PARS Tool Improves Predictions of Asthma Development
Published May 2019 | Journal of Allergy and Clinical Immunology
Asthma affects seven million children in the United States, and for two decades, the Asthma Predictive Index (API) has been the most widely-used tool to predict asthma development in young children. However, a new study demonstrates that the Pediatric Asthma Risk Score (PARS), developed by experts at Cincinnati Children’s, improves upon API in predicting when children will develop mild-to-moderate asthma.
PARS was tested using data from the Cincinnati Childhood Allergy and Air Pollution study and replicated against the Isle of Wight birth cohort—a group of children born a decade before those in Cincinnati’s study. PARS performed similarly across the two groups, with an 11% higher sensitivity over API and performed better particularly among children with mild-to-moderate asthma.
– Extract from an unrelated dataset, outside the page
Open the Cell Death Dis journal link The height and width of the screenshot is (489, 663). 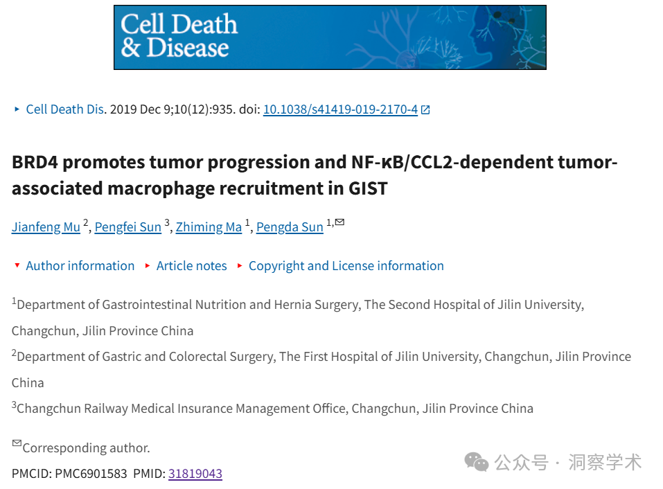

“This is significant because these children are the most common and most difficult to predict and might be the most amenable to prevention strategies,” says lead researcher Jocelyn Biagini, PhD.
The API has been used frequently to identify children to populate trials aimed at asthma prevention.
“Thus far, all of the prevention trials have failed,” says Gurjit Khurana Hershey, MD, PhD, director of Asthma Research and senior author of the study. “This may be the case because the children identified by the API are too far down the path already and are not amenable to prevention strategies.”
PARS could help identify children whose asthma still can be prevented, the co-authors say.
Looking ahead, researchers here are partnering with the Environmental Influences on Child Heath Outcomes (ECHO)-CREW National Consortium to test PARS across 11 birth cohorts. The PARS tool is downloadable at the App Store and Google Play.